**Work instruction:**
Please state how many lines of the records hold the string "email", giving nothing but the number.
━━ Provided entries
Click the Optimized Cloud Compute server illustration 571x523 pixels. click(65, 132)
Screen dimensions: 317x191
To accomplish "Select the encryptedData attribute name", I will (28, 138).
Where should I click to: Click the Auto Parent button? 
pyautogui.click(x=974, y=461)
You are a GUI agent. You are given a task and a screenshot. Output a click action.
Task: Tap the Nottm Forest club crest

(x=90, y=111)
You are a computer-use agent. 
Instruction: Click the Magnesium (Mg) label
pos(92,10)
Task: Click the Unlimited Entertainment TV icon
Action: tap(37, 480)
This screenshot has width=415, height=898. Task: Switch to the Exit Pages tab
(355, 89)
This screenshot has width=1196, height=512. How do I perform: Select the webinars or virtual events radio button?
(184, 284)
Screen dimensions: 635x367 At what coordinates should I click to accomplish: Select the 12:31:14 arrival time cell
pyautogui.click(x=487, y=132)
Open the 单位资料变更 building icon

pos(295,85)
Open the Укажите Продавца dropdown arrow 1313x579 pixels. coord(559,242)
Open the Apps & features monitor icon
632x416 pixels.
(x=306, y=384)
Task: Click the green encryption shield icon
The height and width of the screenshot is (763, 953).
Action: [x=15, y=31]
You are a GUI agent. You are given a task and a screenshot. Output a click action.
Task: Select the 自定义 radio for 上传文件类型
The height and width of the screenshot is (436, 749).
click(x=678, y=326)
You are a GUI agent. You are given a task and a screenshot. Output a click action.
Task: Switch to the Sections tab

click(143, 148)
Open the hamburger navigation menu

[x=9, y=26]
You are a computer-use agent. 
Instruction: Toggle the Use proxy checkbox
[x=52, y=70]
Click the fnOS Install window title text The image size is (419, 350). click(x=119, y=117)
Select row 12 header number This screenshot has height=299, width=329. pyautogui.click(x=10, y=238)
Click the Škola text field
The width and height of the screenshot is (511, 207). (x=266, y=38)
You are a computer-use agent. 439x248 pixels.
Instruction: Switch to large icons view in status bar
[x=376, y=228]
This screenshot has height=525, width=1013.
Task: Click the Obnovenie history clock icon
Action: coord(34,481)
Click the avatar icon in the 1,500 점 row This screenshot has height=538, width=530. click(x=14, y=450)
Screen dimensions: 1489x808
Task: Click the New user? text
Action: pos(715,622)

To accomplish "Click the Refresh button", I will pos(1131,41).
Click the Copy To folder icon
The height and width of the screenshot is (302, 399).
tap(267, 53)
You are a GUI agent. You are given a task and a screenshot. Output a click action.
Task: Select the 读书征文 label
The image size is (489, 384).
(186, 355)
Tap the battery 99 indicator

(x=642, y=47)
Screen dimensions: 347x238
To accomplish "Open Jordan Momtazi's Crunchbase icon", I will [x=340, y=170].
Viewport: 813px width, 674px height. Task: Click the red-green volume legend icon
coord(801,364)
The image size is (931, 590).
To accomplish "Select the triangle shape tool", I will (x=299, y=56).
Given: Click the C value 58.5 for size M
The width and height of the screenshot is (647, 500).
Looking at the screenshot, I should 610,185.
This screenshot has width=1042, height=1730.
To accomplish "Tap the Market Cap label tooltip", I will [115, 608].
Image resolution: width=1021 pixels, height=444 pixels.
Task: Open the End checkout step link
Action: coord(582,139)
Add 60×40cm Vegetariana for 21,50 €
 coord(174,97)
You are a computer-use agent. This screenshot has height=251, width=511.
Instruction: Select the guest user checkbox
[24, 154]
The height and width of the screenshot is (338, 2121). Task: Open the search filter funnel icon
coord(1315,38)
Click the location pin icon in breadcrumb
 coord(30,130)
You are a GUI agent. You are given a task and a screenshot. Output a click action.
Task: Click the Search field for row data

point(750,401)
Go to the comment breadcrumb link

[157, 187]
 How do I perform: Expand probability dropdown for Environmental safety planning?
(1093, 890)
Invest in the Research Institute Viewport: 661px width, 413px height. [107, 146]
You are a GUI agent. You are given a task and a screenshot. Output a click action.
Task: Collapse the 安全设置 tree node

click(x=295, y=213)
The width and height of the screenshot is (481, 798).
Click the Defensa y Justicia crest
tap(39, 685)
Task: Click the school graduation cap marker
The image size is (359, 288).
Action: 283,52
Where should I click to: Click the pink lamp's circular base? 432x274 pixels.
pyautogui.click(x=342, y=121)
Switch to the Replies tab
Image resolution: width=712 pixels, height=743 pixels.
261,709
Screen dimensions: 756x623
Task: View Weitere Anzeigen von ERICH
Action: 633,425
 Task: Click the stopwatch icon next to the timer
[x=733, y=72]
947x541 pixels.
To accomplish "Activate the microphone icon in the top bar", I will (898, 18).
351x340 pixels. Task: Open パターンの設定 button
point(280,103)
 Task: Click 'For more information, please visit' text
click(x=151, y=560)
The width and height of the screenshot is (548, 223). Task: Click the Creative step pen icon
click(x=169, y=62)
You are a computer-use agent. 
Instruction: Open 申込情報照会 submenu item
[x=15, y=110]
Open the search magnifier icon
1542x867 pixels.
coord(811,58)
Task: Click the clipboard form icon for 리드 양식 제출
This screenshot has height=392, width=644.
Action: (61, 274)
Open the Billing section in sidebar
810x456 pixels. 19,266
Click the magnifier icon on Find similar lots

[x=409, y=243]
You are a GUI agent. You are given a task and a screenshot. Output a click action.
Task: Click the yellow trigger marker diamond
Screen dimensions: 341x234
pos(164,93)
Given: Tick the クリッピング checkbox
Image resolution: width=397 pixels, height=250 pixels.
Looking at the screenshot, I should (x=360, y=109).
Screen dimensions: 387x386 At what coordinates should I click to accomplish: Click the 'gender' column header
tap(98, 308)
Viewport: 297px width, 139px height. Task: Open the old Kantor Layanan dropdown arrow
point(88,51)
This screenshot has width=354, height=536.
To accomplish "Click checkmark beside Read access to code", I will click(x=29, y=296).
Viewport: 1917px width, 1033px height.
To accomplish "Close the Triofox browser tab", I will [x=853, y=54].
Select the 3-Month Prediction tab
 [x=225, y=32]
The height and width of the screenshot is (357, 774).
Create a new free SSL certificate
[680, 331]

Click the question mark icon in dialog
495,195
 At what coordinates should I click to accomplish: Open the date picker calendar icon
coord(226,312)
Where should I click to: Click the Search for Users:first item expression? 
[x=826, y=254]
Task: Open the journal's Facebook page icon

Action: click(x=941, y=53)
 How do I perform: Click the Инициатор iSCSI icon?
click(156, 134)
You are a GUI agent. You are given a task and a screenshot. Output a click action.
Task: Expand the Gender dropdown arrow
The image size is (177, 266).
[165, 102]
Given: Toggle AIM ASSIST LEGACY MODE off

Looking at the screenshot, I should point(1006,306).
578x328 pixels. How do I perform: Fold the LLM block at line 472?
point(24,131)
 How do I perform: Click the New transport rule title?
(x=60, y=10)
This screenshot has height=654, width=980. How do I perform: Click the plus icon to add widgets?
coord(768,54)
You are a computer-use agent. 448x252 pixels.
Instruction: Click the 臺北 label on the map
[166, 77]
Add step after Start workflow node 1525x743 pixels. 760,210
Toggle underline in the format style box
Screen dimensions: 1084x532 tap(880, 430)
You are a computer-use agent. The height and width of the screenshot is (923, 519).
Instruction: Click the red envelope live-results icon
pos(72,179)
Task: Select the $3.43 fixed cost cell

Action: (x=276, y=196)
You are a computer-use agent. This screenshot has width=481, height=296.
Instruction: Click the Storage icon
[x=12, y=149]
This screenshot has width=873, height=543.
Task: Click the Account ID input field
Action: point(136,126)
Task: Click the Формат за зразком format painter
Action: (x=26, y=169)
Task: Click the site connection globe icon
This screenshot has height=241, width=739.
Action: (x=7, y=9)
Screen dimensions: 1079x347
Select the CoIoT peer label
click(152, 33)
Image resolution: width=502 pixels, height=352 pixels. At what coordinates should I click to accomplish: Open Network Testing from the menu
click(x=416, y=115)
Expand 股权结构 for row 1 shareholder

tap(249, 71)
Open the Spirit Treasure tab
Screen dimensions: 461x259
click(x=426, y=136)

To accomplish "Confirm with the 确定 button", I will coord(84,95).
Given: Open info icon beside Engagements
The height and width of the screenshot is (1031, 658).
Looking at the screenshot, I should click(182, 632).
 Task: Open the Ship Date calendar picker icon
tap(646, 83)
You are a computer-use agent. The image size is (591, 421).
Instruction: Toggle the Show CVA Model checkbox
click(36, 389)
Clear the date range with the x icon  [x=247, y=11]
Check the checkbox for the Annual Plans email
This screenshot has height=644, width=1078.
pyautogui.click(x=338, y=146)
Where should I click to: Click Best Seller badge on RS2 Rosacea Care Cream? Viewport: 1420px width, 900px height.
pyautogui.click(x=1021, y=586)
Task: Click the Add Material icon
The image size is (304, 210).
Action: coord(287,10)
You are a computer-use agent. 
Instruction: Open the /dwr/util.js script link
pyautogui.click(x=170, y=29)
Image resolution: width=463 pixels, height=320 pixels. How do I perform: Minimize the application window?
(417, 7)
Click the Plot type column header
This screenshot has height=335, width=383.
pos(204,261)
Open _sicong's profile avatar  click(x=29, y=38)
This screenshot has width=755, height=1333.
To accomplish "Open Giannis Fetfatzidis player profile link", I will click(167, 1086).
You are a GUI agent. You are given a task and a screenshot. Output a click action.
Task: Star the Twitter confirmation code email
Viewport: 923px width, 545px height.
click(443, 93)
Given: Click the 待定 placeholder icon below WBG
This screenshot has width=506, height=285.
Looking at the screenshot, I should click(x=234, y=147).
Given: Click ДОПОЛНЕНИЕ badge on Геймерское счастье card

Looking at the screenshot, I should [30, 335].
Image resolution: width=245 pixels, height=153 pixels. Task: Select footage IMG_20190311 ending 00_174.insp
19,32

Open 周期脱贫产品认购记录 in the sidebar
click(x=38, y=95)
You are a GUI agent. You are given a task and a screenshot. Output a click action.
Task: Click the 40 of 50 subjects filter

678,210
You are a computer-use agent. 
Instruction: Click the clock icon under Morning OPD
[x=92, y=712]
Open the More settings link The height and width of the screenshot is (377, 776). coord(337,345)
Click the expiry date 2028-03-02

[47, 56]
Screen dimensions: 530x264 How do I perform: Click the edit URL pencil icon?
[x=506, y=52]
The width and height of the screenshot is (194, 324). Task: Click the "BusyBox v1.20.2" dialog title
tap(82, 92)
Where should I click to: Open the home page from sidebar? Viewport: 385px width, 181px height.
━━━━
**Answer for this exercise:**
2